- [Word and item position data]
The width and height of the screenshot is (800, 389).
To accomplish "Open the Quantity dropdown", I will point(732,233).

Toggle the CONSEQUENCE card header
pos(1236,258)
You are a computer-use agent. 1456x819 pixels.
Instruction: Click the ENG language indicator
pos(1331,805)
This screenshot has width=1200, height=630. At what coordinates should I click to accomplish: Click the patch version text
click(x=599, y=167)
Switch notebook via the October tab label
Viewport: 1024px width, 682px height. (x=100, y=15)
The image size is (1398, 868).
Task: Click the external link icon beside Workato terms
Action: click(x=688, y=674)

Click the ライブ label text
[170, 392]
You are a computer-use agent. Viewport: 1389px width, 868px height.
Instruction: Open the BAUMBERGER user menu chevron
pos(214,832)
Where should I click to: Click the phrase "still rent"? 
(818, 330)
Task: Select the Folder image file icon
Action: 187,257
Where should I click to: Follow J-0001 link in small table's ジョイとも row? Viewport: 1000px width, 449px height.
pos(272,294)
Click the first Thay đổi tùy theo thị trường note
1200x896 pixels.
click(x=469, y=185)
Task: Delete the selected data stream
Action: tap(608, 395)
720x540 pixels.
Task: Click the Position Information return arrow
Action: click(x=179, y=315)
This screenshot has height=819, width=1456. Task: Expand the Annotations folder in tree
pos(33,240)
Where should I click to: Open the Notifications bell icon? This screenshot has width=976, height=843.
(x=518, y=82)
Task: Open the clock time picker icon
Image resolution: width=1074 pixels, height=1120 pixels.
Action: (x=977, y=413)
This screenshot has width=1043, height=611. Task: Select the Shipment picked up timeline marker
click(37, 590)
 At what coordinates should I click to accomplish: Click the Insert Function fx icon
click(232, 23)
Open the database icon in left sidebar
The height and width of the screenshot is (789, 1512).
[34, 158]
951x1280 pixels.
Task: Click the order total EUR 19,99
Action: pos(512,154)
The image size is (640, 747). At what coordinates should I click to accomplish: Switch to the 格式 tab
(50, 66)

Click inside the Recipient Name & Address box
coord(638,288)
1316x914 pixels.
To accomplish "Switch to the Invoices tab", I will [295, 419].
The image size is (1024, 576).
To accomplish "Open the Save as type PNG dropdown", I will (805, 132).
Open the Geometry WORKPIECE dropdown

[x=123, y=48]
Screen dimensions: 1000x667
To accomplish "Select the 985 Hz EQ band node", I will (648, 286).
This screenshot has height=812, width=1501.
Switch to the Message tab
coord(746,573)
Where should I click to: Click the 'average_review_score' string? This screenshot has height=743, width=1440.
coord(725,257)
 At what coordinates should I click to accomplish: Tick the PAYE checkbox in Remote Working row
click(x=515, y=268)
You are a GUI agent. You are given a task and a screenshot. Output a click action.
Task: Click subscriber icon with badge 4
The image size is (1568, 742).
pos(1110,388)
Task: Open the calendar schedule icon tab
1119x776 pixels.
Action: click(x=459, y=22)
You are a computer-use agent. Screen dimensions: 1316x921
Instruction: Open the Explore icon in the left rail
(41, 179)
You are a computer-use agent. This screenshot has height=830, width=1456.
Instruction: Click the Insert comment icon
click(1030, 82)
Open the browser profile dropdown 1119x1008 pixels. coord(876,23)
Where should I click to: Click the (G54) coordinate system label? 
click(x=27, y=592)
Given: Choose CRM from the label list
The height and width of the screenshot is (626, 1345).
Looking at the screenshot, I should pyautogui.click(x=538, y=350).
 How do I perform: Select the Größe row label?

- [AIM OF THE EXERCISE] Write out all of the entries above word for word, keeping every line unchanged.

- [EXERCISE RESULT]
The width and height of the screenshot is (800, 389).
To accomplish "Open the Quantity dropdown", I will point(732,233).

Toggle the CONSEQUENCE card header
pos(1236,258)
You are a computer-use agent. 1456x819 pixels.
Instruction: Click the ENG language indicator
pos(1331,805)
This screenshot has width=1200, height=630. At what coordinates should I click to accomplish: Click the patch version text
click(x=599, y=167)
Switch notebook via the October tab label
Viewport: 1024px width, 682px height. (x=100, y=15)
The image size is (1398, 868).
Task: Click the external link icon beside Workato terms
Action: click(x=688, y=674)

Click the ライブ label text
[170, 392]
You are a computer-use agent. Viewport: 1389px width, 868px height.
Instruction: Open the BAUMBERGER user menu chevron
pos(214,832)
Where should I click to: Click the phrase "still rent"? 
(818, 330)
Task: Select the Folder image file icon
Action: 187,257
Where should I click to: Follow J-0001 link in small table's ジョイとも row? Viewport: 1000px width, 449px height.
pos(272,294)
Click the first Thay đổi tùy theo thị trường note
1200x896 pixels.
click(x=469, y=185)
Task: Delete the selected data stream
Action: tap(608, 395)
720x540 pixels.
Task: Click the Position Information return arrow
Action: click(x=179, y=315)
This screenshot has height=819, width=1456. Task: Expand the Annotations folder in tree
pos(33,240)
Where should I click to: Open the Notifications bell icon? This screenshot has width=976, height=843.
(x=518, y=82)
Task: Open the clock time picker icon
Image resolution: width=1074 pixels, height=1120 pixels.
Action: (x=977, y=413)
This screenshot has width=1043, height=611. Task: Select the Shipment picked up timeline marker
click(37, 590)
 At what coordinates should I click to accomplish: Click the Insert Function fx icon
click(232, 23)
Open the database icon in left sidebar
The height and width of the screenshot is (789, 1512).
[34, 158]
951x1280 pixels.
Task: Click the order total EUR 19,99
Action: pos(512,154)
The image size is (640, 747). At what coordinates should I click to accomplish: Switch to the 格式 tab
(50, 66)

Click inside the Recipient Name & Address box
coord(638,288)
1316x914 pixels.
To accomplish "Switch to the Invoices tab", I will [295, 419].
The image size is (1024, 576).
To accomplish "Open the Save as type PNG dropdown", I will (805, 132).
Open the Geometry WORKPIECE dropdown

[x=123, y=48]
Screen dimensions: 1000x667
To accomplish "Select the 985 Hz EQ band node", I will (648, 286).
This screenshot has height=812, width=1501.
Switch to the Message tab
coord(746,573)
Where should I click to: Click the 'average_review_score' string? This screenshot has height=743, width=1440.
coord(725,257)
 At what coordinates should I click to accomplish: Tick the PAYE checkbox in Remote Working row
click(x=515, y=268)
You are a GUI agent. You are given a task and a screenshot. Output a click action.
Task: Click subscriber icon with badge 4
The image size is (1568, 742).
pos(1110,388)
Task: Open the calendar schedule icon tab
1119x776 pixels.
Action: click(x=459, y=22)
You are a computer-use agent. Screen dimensions: 1316x921
Instruction: Open the Explore icon in the left rail
(41, 179)
You are a computer-use agent. This screenshot has height=830, width=1456.
Instruction: Click the Insert comment icon
click(1030, 82)
Open the browser profile dropdown 1119x1008 pixels. coord(876,23)
Where should I click to: Click the (G54) coordinate system label? 
click(x=27, y=592)
Given: Choose CRM from the label list
The height and width of the screenshot is (626, 1345).
Looking at the screenshot, I should pyautogui.click(x=538, y=350).
 How do I perform: Select the Größe row label?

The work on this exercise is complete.